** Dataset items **
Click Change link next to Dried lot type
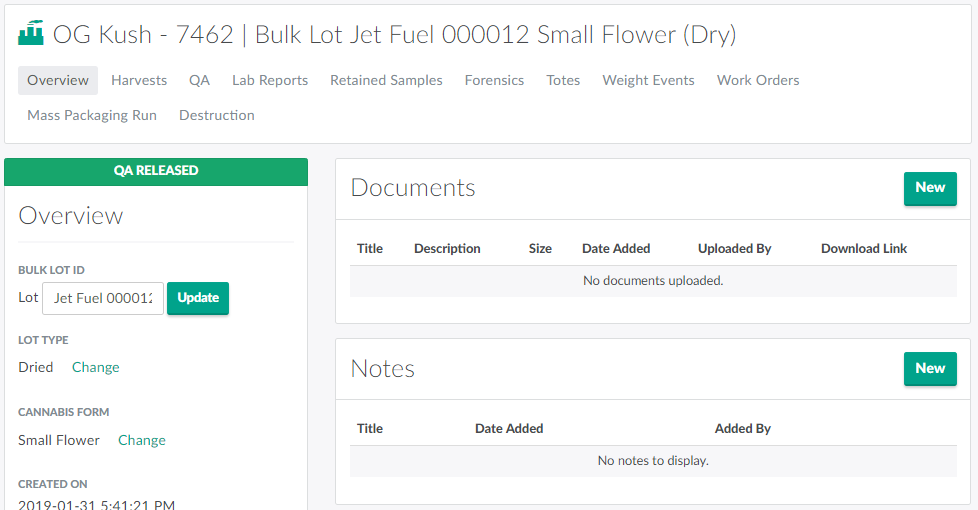 (95, 367)
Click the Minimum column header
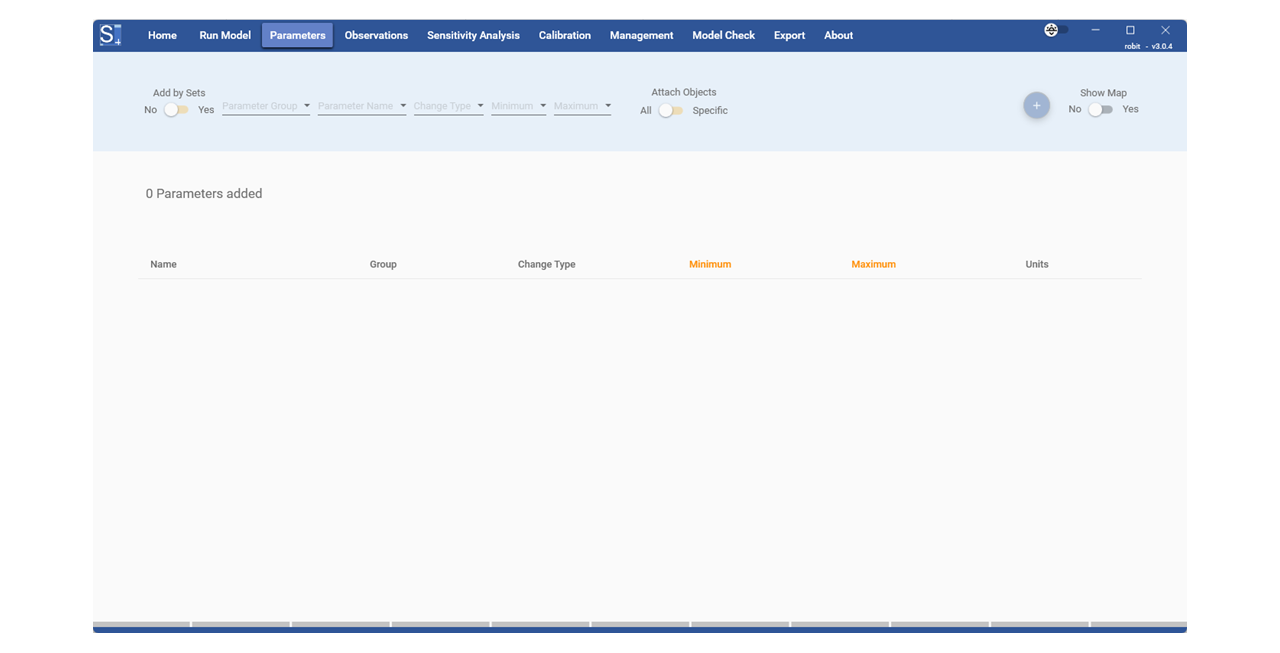 click(x=709, y=264)
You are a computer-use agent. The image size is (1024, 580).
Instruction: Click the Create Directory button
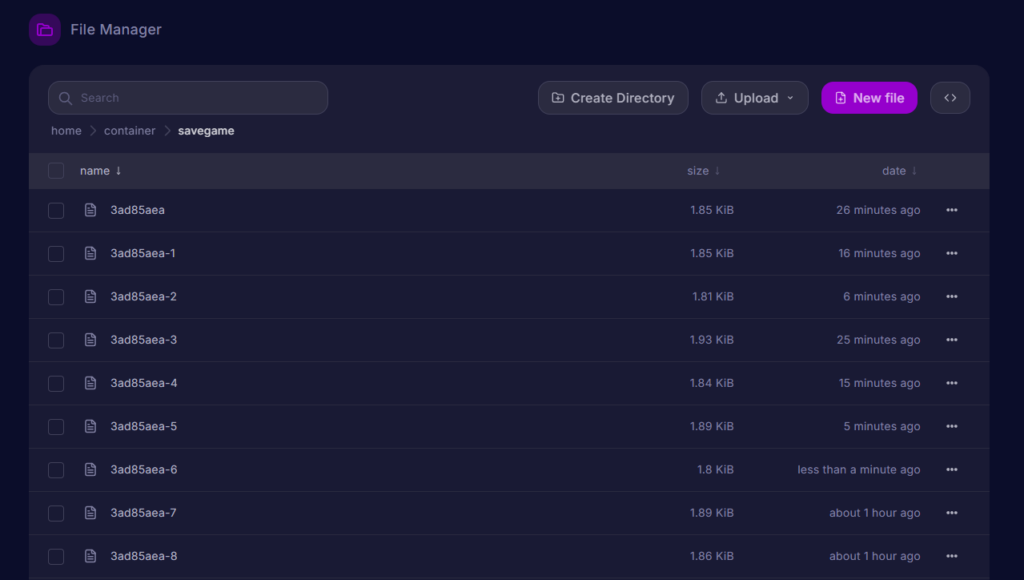coord(613,98)
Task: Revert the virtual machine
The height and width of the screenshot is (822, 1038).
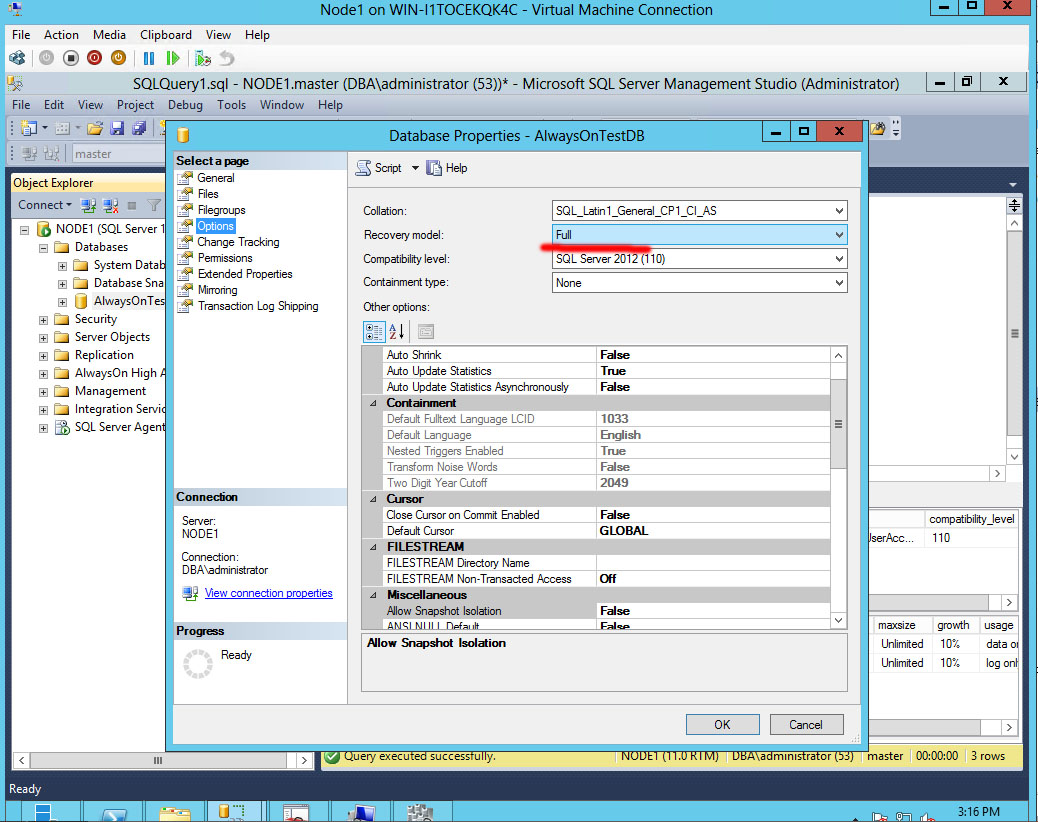Action: (226, 58)
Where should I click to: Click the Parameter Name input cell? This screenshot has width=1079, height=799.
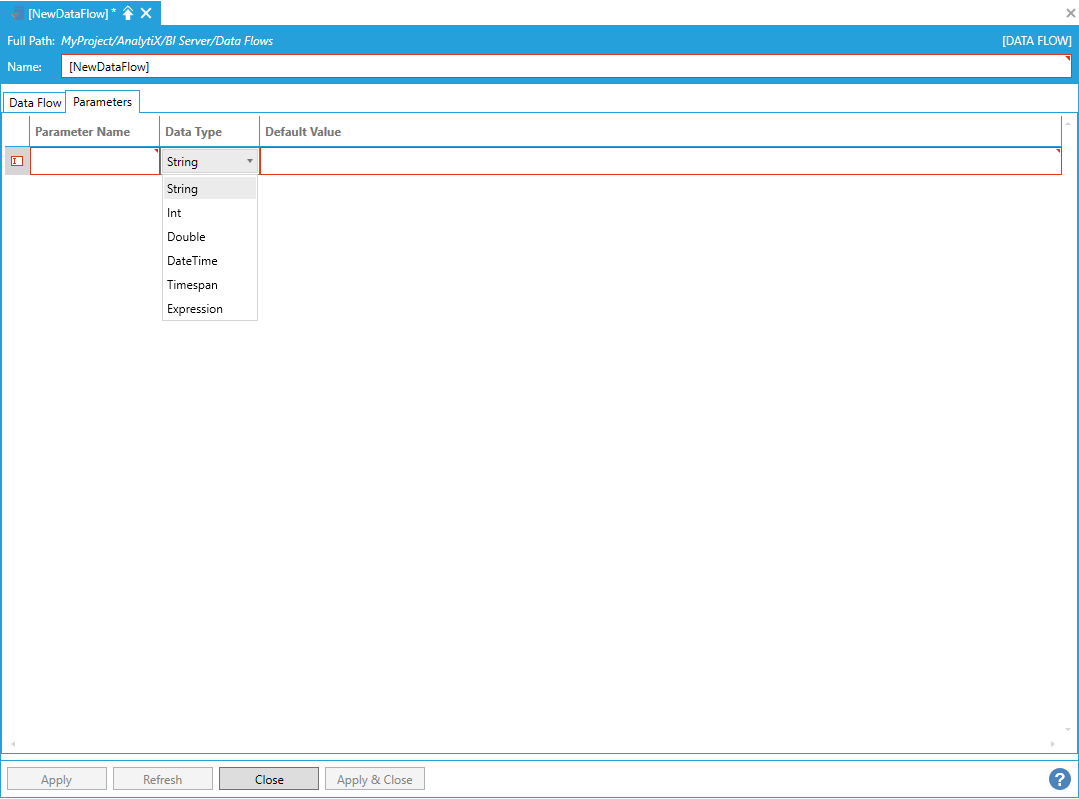pos(95,161)
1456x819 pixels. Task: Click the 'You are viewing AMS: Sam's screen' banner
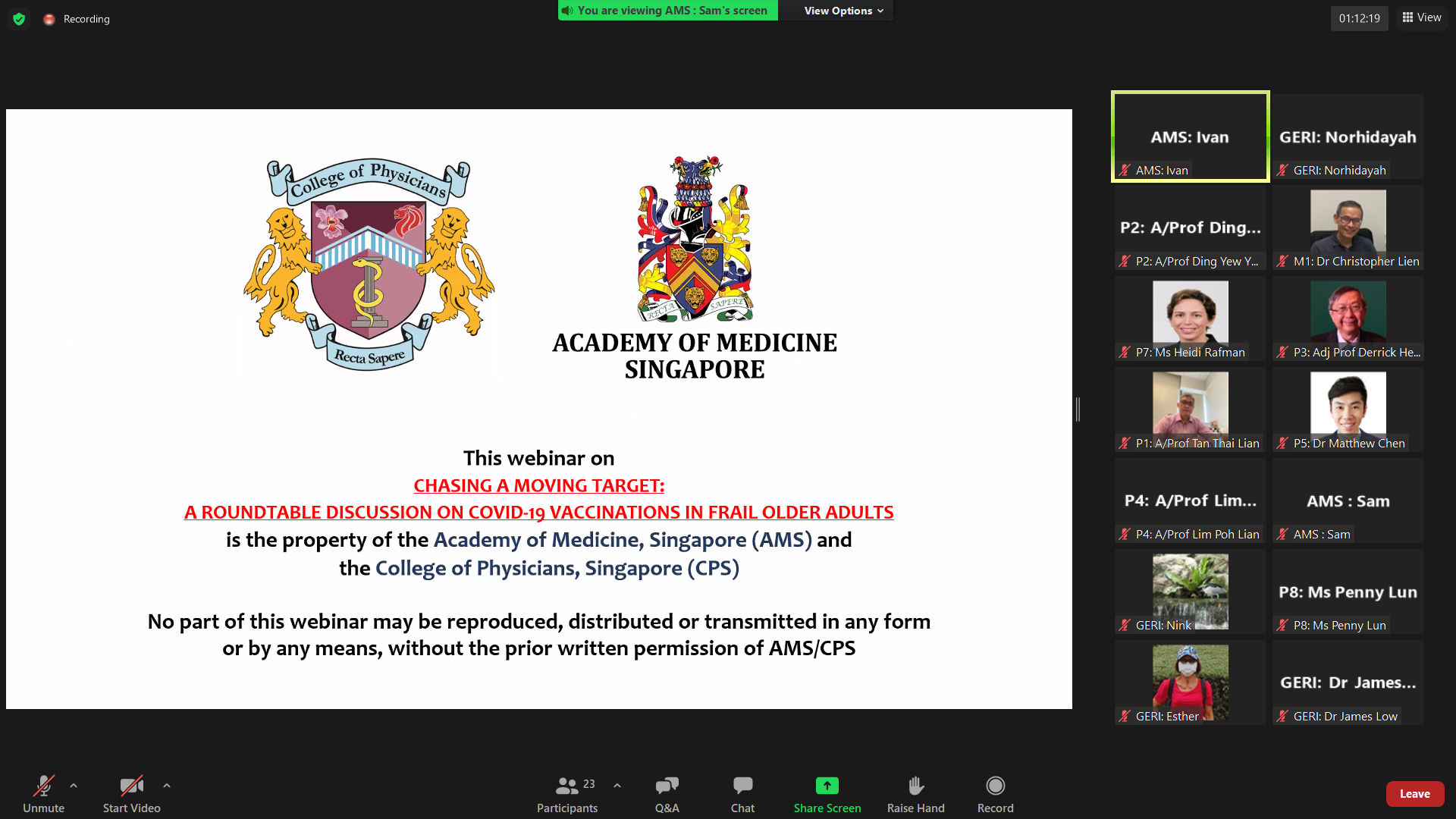click(x=668, y=11)
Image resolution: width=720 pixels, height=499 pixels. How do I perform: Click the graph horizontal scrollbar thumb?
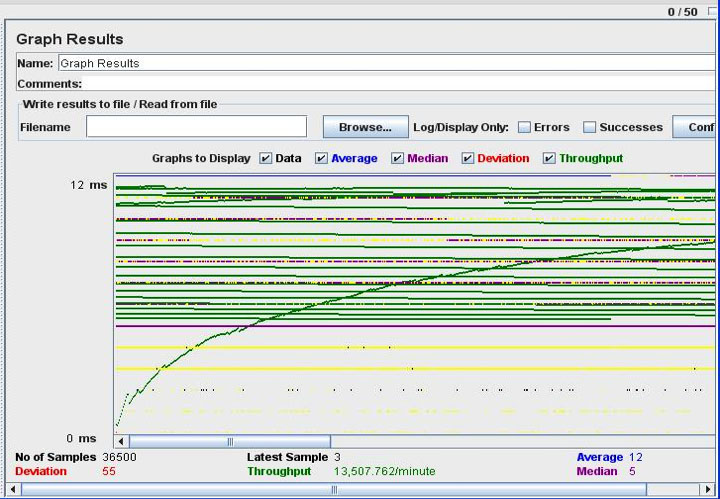[230, 441]
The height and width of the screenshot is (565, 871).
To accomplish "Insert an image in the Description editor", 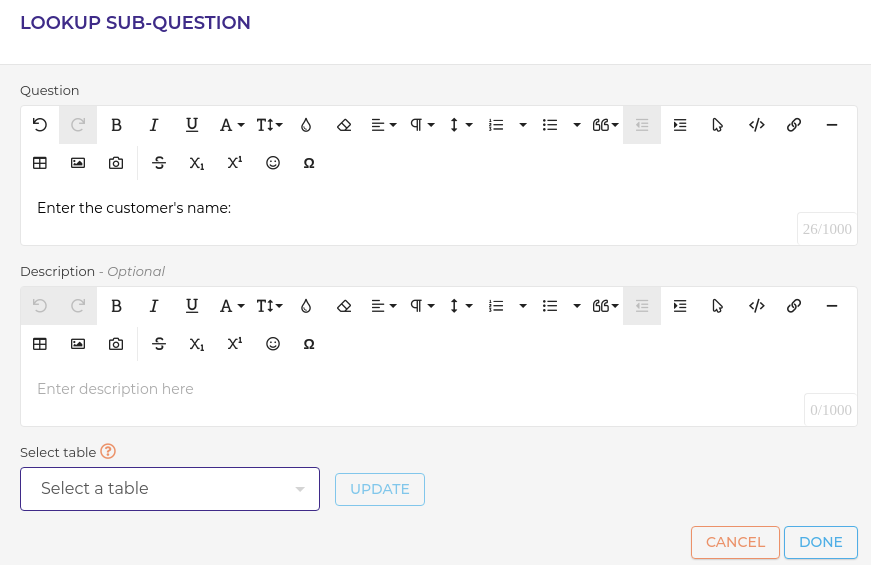I will tap(78, 344).
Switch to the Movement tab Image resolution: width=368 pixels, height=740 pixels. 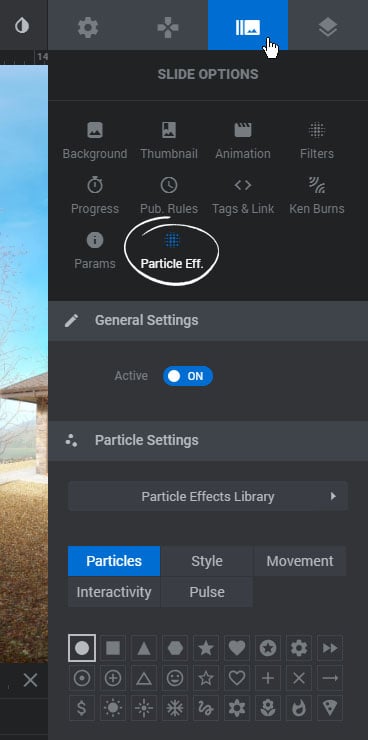(x=300, y=561)

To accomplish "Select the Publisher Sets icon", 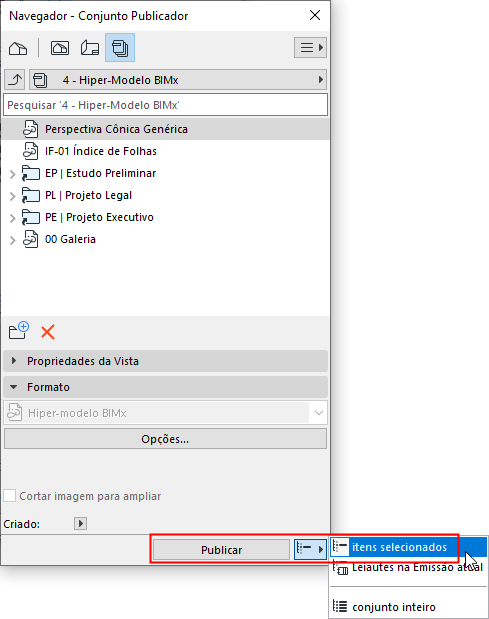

** WHAT YOU NEED TO DO **
Reproduce the lines of the entries above, from the line containing "You are a computer-use" to the line containing "Action: (226, 58)", including both of those lines. Omit the pictures from your answer.

** ANSWER FOR THE TASK **
You are a computer-use agent. The image size is (1024, 580).
Instruction: Click the Create Directory button
coord(613,98)
Task: Revert the virtual machine
The height and width of the screenshot is (822, 1038).
Action: (226, 58)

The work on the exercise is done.